§ Instructions to follow
Only the lines below from the one containing "This screenshot has height=840, width=1428." to the one containing "Task: Add a new code cell with + Код" should be repeated, both included and unchanged.
Start of Given data
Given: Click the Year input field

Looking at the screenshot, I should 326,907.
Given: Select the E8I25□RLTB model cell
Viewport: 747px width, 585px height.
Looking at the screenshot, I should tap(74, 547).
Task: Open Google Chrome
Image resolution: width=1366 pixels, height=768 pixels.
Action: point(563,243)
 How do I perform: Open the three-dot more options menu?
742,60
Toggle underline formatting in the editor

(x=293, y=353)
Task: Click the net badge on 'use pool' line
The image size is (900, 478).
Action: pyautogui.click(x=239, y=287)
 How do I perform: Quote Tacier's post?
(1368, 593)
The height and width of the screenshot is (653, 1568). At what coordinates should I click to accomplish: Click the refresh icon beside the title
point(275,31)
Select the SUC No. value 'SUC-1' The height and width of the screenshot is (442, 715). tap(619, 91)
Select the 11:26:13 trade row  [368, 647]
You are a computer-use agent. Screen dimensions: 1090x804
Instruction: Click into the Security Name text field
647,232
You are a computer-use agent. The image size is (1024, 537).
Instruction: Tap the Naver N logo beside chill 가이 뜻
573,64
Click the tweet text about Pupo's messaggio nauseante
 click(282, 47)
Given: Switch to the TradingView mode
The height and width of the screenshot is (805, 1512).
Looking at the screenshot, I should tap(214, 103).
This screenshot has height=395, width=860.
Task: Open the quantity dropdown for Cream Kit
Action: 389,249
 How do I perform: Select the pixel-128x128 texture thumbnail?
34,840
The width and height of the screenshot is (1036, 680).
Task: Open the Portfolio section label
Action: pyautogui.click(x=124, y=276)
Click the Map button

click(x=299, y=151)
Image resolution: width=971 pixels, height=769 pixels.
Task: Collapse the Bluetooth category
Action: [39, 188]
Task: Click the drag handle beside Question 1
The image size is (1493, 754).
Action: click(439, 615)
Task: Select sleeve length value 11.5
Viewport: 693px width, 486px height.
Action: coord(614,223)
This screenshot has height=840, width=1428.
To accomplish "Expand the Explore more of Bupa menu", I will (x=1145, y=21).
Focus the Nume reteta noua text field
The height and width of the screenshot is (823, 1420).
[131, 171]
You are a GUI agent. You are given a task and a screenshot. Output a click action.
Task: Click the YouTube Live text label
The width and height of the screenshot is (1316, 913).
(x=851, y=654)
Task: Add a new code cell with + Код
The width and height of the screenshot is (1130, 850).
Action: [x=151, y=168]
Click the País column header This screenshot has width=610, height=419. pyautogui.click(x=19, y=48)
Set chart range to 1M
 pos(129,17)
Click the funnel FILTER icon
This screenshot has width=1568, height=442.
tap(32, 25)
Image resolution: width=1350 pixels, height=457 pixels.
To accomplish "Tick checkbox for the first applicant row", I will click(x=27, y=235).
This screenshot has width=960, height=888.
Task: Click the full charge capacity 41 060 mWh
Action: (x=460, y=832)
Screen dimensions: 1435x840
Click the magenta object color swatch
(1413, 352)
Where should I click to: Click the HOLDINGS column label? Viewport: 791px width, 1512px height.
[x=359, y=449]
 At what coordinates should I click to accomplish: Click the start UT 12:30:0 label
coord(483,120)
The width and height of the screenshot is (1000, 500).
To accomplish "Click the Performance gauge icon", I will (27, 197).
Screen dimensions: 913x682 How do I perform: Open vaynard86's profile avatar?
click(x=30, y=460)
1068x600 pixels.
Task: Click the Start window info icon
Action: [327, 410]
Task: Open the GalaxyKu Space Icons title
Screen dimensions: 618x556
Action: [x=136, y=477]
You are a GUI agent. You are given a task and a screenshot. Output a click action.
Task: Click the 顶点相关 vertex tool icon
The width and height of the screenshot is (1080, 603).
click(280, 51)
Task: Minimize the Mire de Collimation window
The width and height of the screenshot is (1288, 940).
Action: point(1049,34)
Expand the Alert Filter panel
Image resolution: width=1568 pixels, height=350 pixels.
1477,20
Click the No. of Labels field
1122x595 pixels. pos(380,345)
End of Given data
§ Solution to this problem
This screenshot has height=840, width=1428.
To accomplish "Expand the Explore more of Bupa menu", I will (x=1145, y=21).
Focus the Nume reteta noua text field
The height and width of the screenshot is (823, 1420).
[131, 171]
You are a GUI agent. You are given a task and a screenshot. Output a click action.
Task: Click the YouTube Live text label
The width and height of the screenshot is (1316, 913).
(x=851, y=654)
Task: Add a new code cell with + Код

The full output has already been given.